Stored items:
- Opening Delimiter -

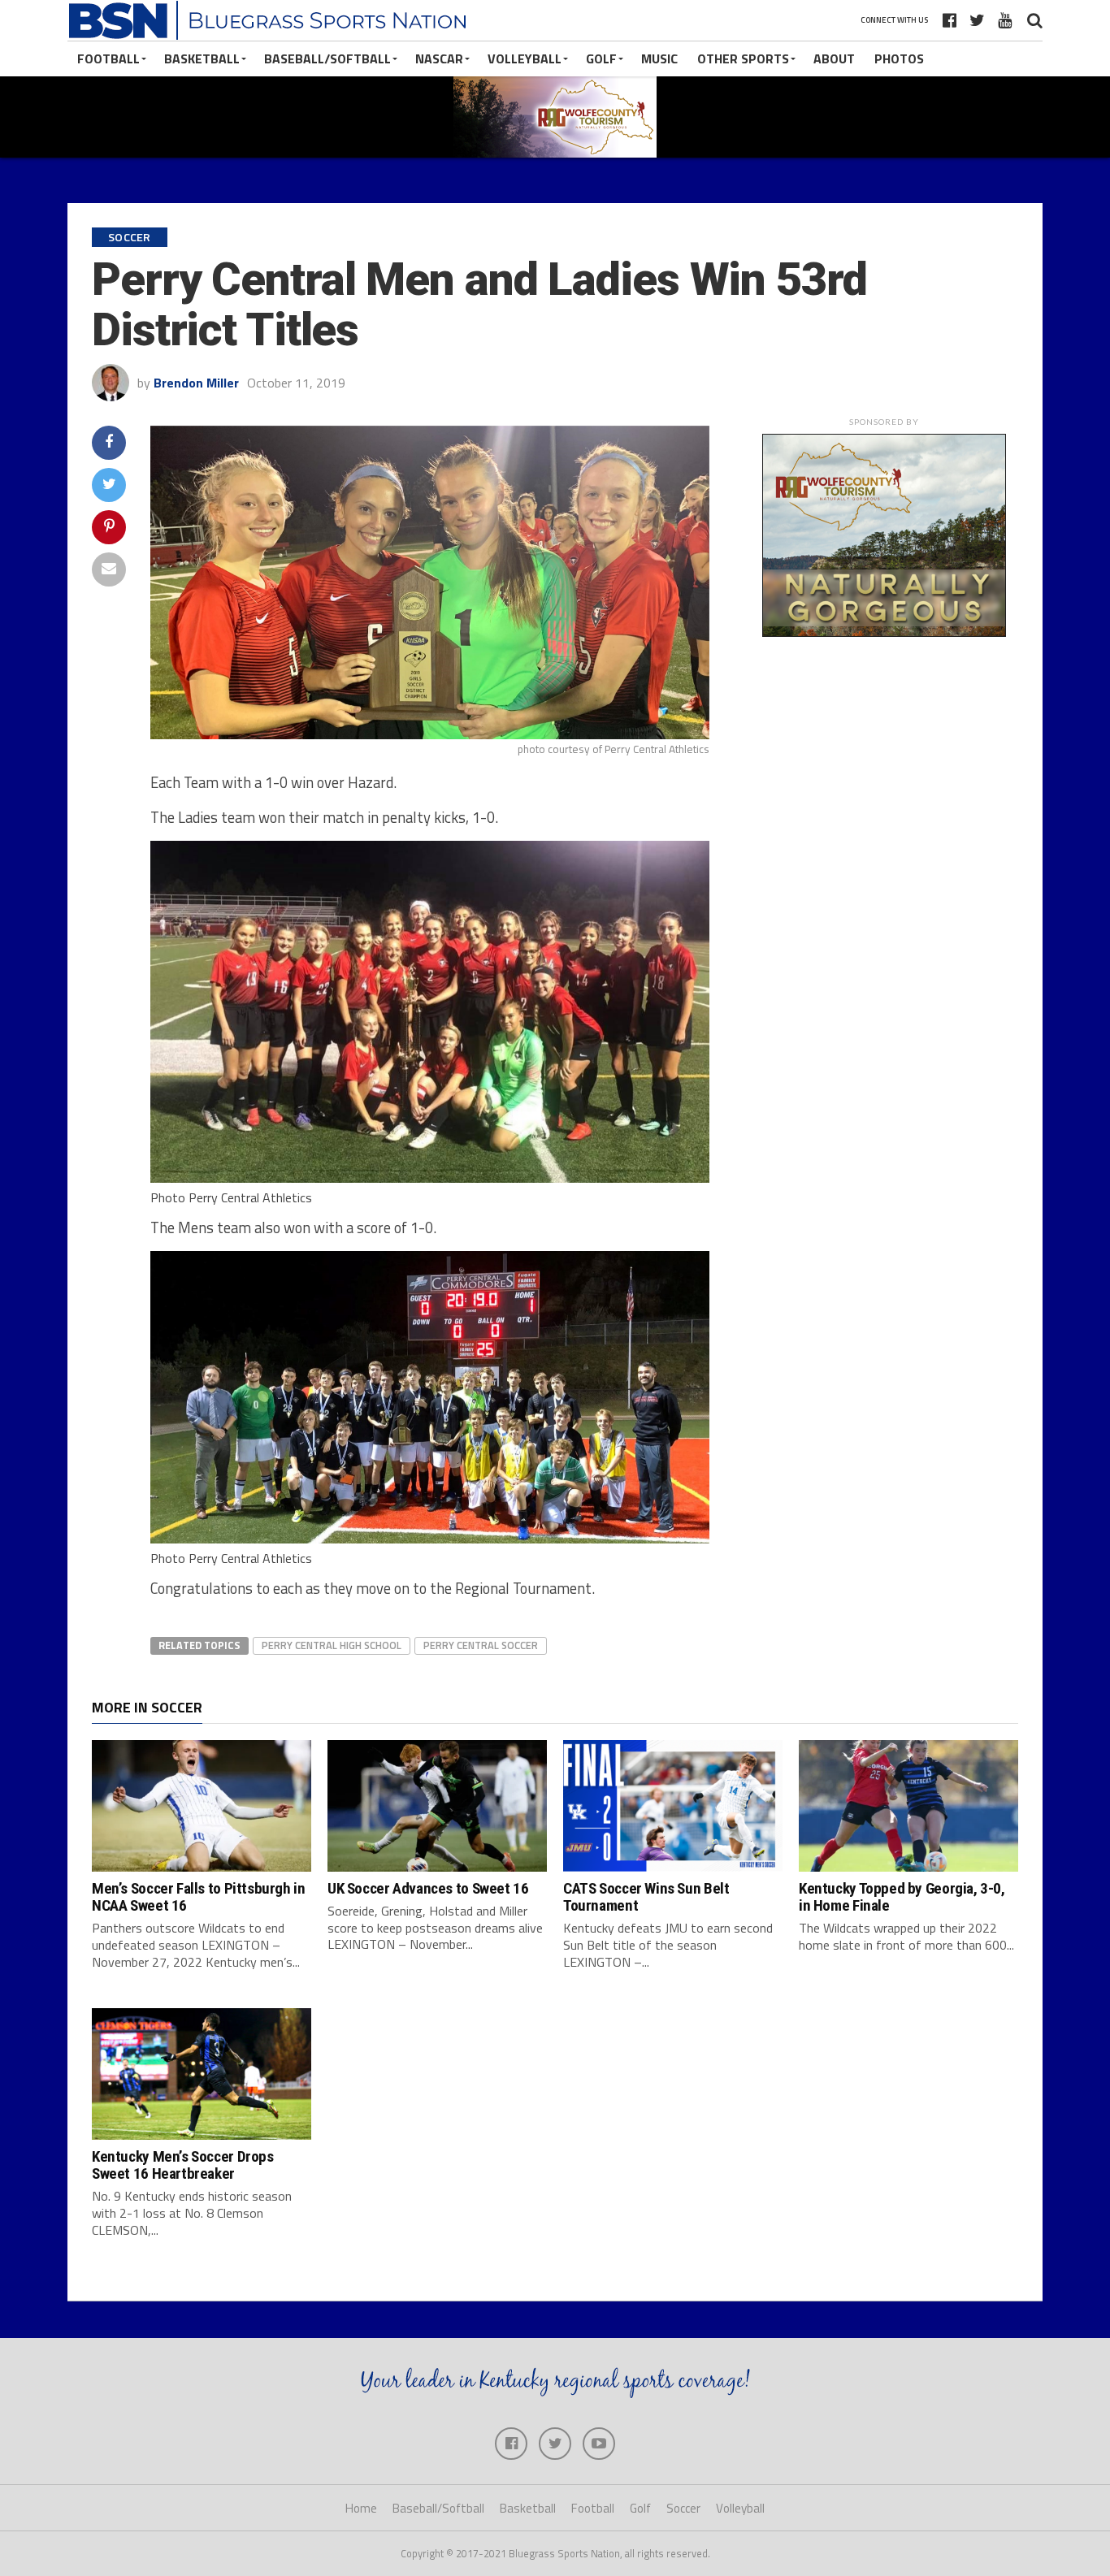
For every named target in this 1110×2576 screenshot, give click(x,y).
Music (659, 58)
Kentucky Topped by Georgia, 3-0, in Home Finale (902, 1897)
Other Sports (743, 58)
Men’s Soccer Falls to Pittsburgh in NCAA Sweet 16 (199, 1897)
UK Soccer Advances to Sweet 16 (427, 1888)
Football (108, 58)
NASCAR (439, 58)
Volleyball (525, 58)
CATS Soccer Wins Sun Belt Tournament (646, 1897)
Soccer (683, 2508)
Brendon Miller (196, 382)
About (834, 58)
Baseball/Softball (327, 58)
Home (361, 2508)
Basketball (202, 58)
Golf (601, 58)
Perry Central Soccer (480, 1645)
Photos (899, 58)
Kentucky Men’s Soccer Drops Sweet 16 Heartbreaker (183, 2165)
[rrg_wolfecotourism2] (884, 632)
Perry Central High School (331, 1645)
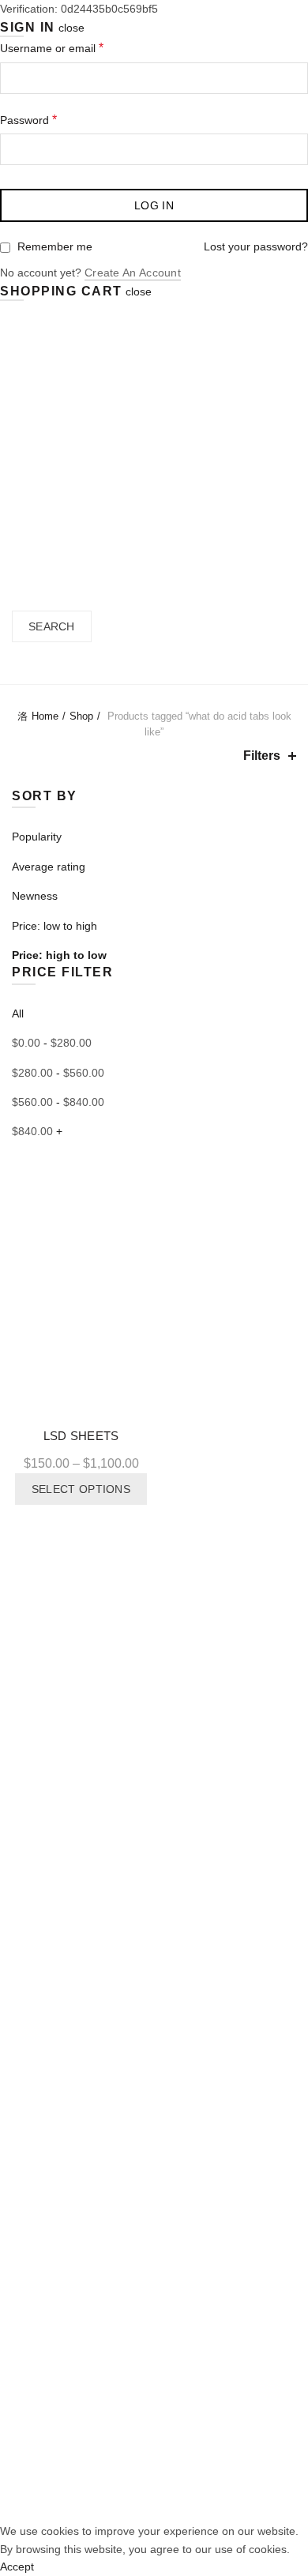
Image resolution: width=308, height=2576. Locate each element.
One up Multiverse (57, 2032)
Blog (254, 430)
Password (28, 119)
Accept (17, 2566)
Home (54, 430)
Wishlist (31, 2379)
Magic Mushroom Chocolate (82, 1973)
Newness (35, 895)
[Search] (18, 552)
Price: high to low (59, 955)
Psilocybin (37, 2061)
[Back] (31, 663)
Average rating (48, 866)
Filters (261, 755)
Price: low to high (54, 925)
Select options (81, 1489)
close (71, 27)
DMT (24, 2091)
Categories (146, 664)
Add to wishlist (140, 1155)
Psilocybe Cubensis (99, 2497)
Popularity (37, 836)
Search (51, 626)
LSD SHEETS (81, 1435)
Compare (140, 1183)
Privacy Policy (46, 2438)
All (18, 1013)
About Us (123, 430)
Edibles (30, 2003)
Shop (195, 430)
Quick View (140, 1210)
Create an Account (133, 272)
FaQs (25, 2350)
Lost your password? (256, 246)
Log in (154, 205)
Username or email (51, 48)
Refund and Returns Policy (78, 2468)
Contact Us (153, 505)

- Closing Delimiter -

Reproduce all of the data exactly, omitting each picture it holds.

YOUR SOLUTION:
For every named target in this 1110×2576 screenshot, give click(x,y).
Music (659, 58)
Kentucky Topped by Georgia, 3-0, in Home Finale (902, 1897)
Other Sports (743, 58)
Men’s Soccer Falls to Pittsburgh in NCAA Sweet 16 (199, 1897)
UK Soccer Advances to Sweet 16 (427, 1888)
Football (108, 58)
NASCAR (439, 58)
Volleyball (525, 58)
CATS Soccer Wins Sun Belt Tournament (646, 1897)
Soccer (683, 2508)
Brendon Miller (196, 382)
About (834, 58)
Baseball/Softball (327, 58)
Home (361, 2508)
Basketball (202, 58)
Golf (601, 58)
Perry Central Soccer (480, 1645)
Photos (899, 58)
Kentucky Men’s Soccer Drops Sweet 16 Heartbreaker (183, 2165)
[rrg_wolfecotourism2] (884, 632)
Perry Central High School (331, 1645)
Image resolution: width=308, height=2576. Locate each element.
One up Multiverse (57, 2032)
Blog (254, 430)
Password (28, 119)
Accept (17, 2566)
Home (54, 430)
Wishlist (31, 2379)
Magic Mushroom Chocolate (82, 1973)
Newness (35, 895)
[Search] (18, 552)
Price: high to low (59, 955)
Psilocybin (37, 2061)
[Back] (31, 663)
Average rating (48, 866)
Filters (261, 755)
Price: low to high (54, 925)
Select options (81, 1489)
close (71, 27)
DMT (24, 2091)
Categories (146, 664)
Add to wishlist (140, 1155)
Psilocybe Cubensis (99, 2497)
Popularity (37, 836)
Search (51, 626)
LSD SHEETS (81, 1435)
Compare (140, 1183)
Privacy Policy (46, 2438)
All (18, 1013)
About Us (123, 430)
Edibles (30, 2003)
Shop (195, 430)
Quick View (140, 1210)
Create an Account (133, 272)
FaQs (25, 2350)
Lost your password? (256, 246)
Log in (154, 205)
Username or email (51, 48)
Refund and Returns Policy (78, 2468)
Contact Us (153, 505)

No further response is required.